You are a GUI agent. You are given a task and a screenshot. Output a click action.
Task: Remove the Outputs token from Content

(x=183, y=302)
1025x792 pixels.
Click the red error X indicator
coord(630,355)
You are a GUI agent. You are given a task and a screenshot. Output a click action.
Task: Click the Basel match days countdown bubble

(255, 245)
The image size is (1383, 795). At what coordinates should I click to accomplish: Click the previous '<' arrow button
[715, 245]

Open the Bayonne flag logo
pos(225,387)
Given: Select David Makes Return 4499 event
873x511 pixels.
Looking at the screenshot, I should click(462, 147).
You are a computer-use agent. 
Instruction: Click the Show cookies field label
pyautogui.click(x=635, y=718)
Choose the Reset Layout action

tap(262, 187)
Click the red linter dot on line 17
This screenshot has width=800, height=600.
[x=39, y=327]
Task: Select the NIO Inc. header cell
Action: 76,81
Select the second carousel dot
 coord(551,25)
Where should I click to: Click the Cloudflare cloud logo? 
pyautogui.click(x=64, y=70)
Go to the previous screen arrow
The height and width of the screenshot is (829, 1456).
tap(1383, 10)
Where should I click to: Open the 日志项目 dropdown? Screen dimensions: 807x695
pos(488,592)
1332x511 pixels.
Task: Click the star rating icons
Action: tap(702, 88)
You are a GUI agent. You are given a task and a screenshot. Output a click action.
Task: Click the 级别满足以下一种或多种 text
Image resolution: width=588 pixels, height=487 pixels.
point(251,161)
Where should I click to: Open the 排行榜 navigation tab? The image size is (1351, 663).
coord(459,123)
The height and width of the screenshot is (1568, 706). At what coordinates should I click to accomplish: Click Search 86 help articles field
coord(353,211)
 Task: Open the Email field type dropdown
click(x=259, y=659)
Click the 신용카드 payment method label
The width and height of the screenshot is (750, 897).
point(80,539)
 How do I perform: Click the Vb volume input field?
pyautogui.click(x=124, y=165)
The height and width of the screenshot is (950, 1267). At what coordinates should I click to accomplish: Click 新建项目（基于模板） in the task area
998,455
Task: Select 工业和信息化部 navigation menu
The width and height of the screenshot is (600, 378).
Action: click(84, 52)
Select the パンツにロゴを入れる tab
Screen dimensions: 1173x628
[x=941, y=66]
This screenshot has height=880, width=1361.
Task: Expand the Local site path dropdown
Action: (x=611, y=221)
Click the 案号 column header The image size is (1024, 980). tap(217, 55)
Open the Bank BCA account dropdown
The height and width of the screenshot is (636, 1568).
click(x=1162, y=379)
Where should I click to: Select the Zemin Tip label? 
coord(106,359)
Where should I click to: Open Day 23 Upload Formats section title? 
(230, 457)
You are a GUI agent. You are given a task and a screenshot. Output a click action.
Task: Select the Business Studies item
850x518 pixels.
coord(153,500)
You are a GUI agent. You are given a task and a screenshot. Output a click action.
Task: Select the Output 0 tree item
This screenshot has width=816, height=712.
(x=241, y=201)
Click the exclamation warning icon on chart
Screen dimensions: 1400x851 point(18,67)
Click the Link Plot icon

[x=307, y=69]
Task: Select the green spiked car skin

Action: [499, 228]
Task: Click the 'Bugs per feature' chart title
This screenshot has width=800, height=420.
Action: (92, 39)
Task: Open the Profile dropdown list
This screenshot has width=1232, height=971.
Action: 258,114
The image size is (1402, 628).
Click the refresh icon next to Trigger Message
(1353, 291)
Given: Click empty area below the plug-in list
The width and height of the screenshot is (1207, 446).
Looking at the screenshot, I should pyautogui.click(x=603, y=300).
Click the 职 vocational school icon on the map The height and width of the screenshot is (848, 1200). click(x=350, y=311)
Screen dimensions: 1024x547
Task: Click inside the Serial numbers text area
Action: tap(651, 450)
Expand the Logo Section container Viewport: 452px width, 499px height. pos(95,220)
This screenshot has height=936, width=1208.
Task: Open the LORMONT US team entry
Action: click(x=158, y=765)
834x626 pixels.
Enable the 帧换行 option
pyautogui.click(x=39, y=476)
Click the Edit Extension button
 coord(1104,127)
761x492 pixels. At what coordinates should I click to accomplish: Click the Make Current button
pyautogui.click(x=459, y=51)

□ □ □ □

Work instructions: The line containing "Click the refresh" marks where to begin; the last line of the records marks where to stop. Copy both and all between, exactly.

Result of this exercise:
Click the refresh icon next to Trigger Message
(1353, 291)
Given: Click empty area below the plug-in list
The width and height of the screenshot is (1207, 446).
Looking at the screenshot, I should pyautogui.click(x=603, y=300).
Click the 职 vocational school icon on the map The height and width of the screenshot is (848, 1200). click(x=350, y=311)
Screen dimensions: 1024x547
Task: Click inside the Serial numbers text area
Action: tap(651, 450)
Expand the Logo Section container Viewport: 452px width, 499px height. pos(95,220)
This screenshot has height=936, width=1208.
Task: Open the LORMONT US team entry
Action: click(x=158, y=765)
834x626 pixels.
Enable the 帧换行 option
pyautogui.click(x=39, y=476)
Click the Edit Extension button
 coord(1104,127)
761x492 pixels. At what coordinates should I click to accomplish: Click the Make Current button
pyautogui.click(x=459, y=51)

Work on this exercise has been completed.